## [Your objective]
Find all the lines in the entries below that hold the word "computer" and copy them.

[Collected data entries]
*****

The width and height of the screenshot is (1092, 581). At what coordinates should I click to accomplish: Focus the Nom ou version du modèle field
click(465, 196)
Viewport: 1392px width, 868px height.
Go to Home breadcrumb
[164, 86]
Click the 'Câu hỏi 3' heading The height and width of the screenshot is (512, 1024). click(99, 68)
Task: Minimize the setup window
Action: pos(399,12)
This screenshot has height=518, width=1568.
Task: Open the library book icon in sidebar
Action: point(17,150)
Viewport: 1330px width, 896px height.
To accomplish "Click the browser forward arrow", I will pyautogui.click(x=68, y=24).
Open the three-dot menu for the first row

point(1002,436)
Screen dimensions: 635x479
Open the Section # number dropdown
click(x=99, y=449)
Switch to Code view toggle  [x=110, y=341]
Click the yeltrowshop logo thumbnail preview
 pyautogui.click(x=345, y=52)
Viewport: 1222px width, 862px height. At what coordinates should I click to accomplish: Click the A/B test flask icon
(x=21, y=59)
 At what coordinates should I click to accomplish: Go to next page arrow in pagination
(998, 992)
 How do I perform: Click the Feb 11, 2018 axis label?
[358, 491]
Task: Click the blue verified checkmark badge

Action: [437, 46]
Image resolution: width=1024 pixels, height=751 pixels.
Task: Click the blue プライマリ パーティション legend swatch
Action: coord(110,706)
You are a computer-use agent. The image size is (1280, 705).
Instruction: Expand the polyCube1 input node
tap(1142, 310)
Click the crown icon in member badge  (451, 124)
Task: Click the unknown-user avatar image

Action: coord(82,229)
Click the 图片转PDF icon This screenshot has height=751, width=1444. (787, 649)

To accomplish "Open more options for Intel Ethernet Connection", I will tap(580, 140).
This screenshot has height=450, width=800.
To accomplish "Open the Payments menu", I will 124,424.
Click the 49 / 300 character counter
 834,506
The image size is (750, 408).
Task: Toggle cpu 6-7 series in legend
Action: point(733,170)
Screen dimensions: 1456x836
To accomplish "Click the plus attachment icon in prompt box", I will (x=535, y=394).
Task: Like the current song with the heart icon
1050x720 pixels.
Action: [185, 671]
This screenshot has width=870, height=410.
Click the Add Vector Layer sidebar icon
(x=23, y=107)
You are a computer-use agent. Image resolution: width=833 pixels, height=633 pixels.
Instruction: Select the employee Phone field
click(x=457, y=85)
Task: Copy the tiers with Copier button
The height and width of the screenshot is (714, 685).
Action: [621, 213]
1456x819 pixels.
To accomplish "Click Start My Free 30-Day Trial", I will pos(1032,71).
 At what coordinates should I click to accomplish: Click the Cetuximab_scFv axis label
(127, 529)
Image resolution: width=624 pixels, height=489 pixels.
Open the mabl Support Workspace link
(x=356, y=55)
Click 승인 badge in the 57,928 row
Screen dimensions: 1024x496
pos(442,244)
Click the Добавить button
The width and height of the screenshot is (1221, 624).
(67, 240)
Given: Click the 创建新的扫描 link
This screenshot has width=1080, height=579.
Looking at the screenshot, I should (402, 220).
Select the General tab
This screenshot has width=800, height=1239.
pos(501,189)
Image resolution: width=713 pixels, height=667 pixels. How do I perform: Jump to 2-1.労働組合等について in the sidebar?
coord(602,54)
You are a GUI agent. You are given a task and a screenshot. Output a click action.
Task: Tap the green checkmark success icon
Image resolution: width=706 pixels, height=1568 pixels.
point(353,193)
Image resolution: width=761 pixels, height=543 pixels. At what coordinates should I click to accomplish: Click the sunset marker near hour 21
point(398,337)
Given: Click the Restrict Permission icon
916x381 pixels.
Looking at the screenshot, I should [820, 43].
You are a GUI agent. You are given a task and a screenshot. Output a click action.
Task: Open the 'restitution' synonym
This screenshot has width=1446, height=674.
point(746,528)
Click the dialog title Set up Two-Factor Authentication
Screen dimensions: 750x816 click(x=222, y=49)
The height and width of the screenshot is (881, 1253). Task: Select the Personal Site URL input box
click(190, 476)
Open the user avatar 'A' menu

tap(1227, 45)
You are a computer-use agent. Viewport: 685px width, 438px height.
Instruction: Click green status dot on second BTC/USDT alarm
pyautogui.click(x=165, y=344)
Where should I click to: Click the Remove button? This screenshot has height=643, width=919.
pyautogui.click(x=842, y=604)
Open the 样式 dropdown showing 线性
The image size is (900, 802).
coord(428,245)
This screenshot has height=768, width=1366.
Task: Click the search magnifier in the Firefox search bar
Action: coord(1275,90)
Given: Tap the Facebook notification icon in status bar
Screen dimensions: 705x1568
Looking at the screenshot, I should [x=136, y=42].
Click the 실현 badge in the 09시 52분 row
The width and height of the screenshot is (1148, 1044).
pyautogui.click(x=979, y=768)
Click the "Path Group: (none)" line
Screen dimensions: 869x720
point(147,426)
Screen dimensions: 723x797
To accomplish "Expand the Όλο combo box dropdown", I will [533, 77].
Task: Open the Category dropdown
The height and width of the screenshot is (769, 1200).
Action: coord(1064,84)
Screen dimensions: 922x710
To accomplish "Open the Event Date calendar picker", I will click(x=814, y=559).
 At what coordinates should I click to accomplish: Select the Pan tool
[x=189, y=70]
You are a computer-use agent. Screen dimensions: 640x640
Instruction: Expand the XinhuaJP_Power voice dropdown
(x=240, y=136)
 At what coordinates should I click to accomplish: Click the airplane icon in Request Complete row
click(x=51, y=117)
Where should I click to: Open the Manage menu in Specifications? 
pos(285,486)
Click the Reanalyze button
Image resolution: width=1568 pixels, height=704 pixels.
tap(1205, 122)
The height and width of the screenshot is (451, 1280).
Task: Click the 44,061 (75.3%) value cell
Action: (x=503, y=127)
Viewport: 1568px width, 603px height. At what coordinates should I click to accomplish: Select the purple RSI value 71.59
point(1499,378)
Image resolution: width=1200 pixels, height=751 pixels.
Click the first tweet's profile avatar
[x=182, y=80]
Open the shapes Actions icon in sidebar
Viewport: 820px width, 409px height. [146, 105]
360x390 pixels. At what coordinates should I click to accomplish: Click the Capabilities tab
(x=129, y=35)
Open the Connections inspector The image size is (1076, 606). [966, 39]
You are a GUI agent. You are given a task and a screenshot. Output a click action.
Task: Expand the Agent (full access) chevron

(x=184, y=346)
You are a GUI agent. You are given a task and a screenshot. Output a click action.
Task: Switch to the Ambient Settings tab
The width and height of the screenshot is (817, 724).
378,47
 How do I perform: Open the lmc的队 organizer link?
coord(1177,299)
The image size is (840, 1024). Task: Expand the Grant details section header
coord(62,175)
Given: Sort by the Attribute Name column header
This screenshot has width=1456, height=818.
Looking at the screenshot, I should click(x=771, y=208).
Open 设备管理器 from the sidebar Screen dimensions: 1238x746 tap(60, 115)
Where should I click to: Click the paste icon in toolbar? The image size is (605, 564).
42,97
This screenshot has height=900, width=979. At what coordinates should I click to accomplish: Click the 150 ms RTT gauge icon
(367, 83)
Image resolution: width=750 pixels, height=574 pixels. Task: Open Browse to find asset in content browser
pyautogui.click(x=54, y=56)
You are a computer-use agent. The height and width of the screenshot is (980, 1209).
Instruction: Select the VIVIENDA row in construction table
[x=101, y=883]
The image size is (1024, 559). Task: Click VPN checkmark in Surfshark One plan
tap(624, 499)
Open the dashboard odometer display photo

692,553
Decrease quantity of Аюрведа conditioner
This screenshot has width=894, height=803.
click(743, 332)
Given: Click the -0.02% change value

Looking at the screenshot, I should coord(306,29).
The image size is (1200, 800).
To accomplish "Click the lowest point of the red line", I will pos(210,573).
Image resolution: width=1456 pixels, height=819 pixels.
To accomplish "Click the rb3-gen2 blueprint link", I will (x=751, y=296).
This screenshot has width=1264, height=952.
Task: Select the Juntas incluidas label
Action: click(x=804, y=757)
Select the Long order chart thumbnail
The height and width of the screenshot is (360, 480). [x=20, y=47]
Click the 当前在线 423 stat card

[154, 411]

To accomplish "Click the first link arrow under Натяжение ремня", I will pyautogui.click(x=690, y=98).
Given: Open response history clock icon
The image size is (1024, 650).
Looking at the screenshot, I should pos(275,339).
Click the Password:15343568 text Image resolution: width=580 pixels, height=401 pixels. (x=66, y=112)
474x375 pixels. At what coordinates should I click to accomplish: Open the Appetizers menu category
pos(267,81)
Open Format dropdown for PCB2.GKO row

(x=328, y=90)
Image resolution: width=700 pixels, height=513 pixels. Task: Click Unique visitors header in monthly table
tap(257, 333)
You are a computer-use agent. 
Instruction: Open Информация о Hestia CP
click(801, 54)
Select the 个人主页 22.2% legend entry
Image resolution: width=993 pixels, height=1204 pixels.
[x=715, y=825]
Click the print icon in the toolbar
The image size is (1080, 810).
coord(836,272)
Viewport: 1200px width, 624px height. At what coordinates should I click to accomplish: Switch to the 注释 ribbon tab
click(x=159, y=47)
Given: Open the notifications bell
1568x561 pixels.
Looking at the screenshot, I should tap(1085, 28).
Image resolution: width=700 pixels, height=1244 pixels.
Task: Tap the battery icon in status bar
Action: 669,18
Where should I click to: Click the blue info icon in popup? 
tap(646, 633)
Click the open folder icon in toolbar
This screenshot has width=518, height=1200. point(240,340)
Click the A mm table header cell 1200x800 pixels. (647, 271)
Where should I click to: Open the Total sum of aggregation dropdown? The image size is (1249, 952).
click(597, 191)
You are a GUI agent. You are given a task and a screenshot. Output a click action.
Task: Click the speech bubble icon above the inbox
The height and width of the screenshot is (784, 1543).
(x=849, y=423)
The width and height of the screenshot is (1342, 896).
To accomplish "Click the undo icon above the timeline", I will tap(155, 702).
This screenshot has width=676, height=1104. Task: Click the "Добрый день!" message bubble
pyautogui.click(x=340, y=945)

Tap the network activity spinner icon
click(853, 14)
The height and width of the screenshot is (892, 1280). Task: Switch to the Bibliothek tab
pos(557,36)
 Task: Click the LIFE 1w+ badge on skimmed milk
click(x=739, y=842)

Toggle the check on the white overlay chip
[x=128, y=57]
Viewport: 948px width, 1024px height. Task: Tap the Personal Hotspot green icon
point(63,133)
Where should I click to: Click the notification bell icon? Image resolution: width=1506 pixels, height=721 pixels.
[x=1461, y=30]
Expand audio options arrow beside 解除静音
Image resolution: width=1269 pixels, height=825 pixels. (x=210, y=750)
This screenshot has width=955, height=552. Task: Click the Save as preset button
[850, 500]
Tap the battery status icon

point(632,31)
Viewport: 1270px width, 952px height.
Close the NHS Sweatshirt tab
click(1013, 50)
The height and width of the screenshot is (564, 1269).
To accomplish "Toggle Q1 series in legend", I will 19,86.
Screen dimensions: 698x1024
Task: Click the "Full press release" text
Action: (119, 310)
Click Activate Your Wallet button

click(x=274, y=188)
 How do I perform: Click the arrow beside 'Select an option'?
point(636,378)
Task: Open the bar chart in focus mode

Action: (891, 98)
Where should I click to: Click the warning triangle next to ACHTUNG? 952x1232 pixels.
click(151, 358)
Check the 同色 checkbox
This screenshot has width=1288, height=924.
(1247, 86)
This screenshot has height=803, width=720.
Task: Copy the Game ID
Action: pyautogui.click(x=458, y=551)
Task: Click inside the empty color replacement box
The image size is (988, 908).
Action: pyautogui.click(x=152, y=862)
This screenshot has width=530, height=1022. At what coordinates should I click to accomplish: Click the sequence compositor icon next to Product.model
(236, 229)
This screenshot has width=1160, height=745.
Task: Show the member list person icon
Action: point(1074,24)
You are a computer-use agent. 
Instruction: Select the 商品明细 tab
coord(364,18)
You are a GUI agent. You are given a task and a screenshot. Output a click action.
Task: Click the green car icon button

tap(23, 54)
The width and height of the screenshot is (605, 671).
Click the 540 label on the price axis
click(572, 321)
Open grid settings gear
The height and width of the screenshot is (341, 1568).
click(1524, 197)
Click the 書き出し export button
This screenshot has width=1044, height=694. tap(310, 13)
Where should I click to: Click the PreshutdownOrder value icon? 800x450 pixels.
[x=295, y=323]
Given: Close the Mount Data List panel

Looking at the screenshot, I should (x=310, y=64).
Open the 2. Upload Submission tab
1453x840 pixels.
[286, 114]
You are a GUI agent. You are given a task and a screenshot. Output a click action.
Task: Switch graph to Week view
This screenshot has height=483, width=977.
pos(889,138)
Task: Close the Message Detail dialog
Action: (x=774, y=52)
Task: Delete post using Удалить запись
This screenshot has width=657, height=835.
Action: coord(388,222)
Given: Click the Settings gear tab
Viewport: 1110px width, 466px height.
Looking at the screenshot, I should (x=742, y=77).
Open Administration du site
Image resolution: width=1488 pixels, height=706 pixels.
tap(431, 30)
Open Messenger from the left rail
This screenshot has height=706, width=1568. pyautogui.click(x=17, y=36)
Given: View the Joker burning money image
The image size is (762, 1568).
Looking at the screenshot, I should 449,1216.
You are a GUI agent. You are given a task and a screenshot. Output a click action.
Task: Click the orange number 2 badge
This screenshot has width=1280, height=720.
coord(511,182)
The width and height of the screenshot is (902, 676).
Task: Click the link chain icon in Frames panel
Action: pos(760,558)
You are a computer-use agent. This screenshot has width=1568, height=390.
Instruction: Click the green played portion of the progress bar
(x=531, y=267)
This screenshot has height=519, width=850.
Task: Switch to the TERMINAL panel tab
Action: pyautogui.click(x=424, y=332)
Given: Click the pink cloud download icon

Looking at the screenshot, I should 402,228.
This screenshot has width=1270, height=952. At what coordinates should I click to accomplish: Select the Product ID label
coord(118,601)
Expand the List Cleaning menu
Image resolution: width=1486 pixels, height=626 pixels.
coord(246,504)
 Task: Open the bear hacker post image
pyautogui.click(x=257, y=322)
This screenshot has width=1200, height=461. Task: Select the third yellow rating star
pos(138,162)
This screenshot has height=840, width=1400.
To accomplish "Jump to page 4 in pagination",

*****

## [Your solution]
You are a computer-use agent. The image size is (1280, 705).
You are a computer-use agent. Image resolution: width=833 pixels, height=633 pixels.
You are a computer-use agent. Viewport: 685px width, 438px height.
You are a computer-use agent. Screen dimensions: 640x640
You are a computer-use agent. The height and width of the screenshot is (980, 1209).
You are a computer-use agent. 
You are a computer-use agent. 
You are a computer-use agent. This screenshot has width=1568, height=390.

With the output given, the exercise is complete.